Does the US agtech industry agree with Sonny Perdue’s ‘the big get bigger and the small go out?’

October 21, 2019

October 12 was International Farmers Day, offering a day to celebrate farmers around the world including the 1% of Americans who grow food for not only the US but the world at large. Agriculture is becoming an increasingly popular discussion topic in America’s news cycle today, particularly in the political landscape where presidential debaters are tossing out terms like regenerative agriculture and cattle ranchers are mobilizing against the president they helped elect. 

And then Sonny Perdue stood up at the World Dairy Expo in Wisconsin at the end of September and told the audience that he isn’t sure whether the family dairy farm will survive much longer.

It didn’t take long for farmers and agricultural groups to fire back. The dairy industry has been plagued with a number of hardships including declining milk prices, climbing suicide rates, and a shift towards more large-scale dairy business models. Wisconson has lost roughly 551 dairy farms in 2019 alone. I’ve written about dairy tech extensively for AFN, including a roundup of technologies developed specifically for the dairy industry. But as my articles usually note, the technologies are only useful if the already cash-strapped farmers can afford them.

I’ve also recently written about a former dairy entrepreneur who has decided to take the leap to the plant-based dairy alternative industry due to what he sees as major momentum in shifting consumer preferences.

Perdue’s comment – “In America, the big get bigger and the small go out,” — isn’t a new sentiment. President Nixon’s Secretary of Agriculture Earl Butz told farmers to get big or get out back in the 1970’s. Although dairy may be feeling the most pressure, the challenges of maintaining a small farm business in the face of growing consolidation are not unique to the milk industry.

Today, there are only two million farms, down from an estimated 7 million in 1935. Of those two million farms, 88% are classified as small farms, according to USDA data, with small family farms operating 48% of all US farmland. The USDA defines a small farm as an operation with gross farm income under $250,000. Small farms account for 58% of direct-to-consumer sales (think farmers’ markets and CSAs), helping satisfy consumers’ skyrocketing appetite for a different relationship with their food.

Shockingly, only 16% of small farms depend on their farming operation for the majority of their household income. Most primary operators at small farms hold off-farm employment (‘our town job,’ as we say) to secure health benefits and steady income.

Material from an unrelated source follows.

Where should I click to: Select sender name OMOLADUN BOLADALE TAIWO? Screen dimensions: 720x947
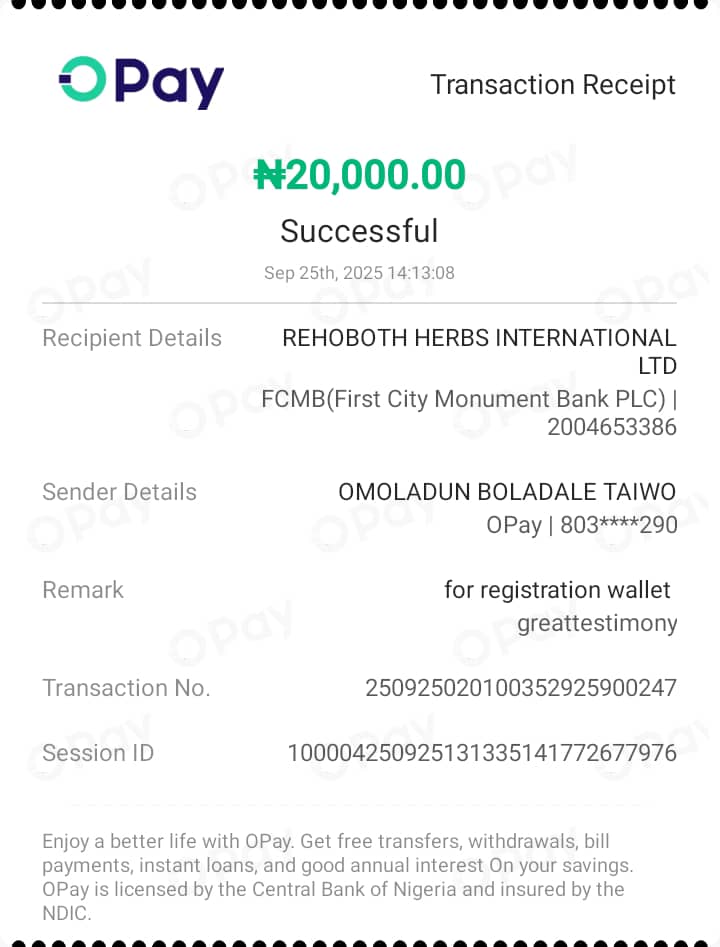click(507, 492)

As an agri-foodtech journalist and a small farmer myself, I spend a lot of time studying new technologies that promise farmers the ability to produce more with fewer inputs, increase their profitability while also improving their stewardship. Typically these technologies target the largest farms.

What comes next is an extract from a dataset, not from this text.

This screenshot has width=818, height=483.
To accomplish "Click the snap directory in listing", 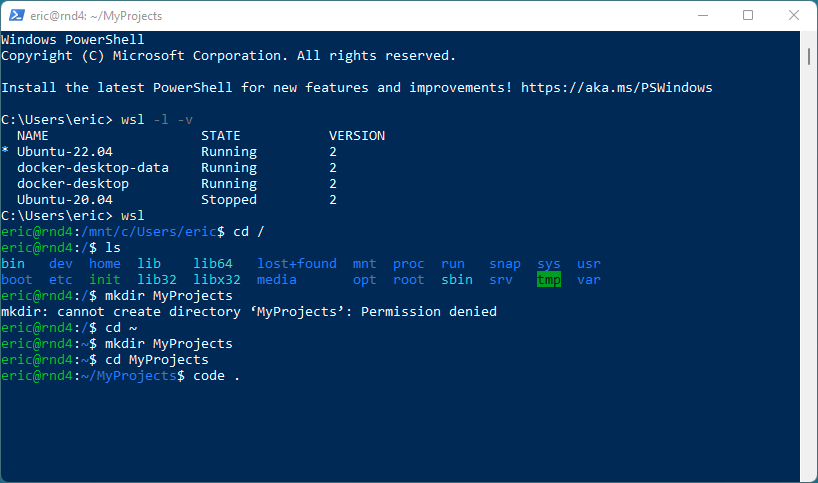I will pos(504,264).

I understand the realities of the venture world and that investors need to see a certain scale when it comes to the addressable market to ensure their investment has the best chances at performing well. Small farmers are so cash strapped that they may be the least likely to entertain a new technology so it makes sense that entrepreneurs might focus on the larger operations with deeper pockets to start with.

But I could also argue that small farmers, with their thin margins and lack of an employee roster to help around the farm, are the ones who need technology the most. 

I’ll admit, my colleagues and I who manage around 400 acres of ranchland between us, have never even considered adopting one of the growing number of grazing tools available today; beyond the obvious concerns about cost, many of my farmer colleagues struggle to see the value proposition; “Can software really perform better than the decades of experience I have managing this herd?” is a typical view. But is that because technology is not being developed with small farms at top of mind, or because small farmers simply aren’t interested in technology?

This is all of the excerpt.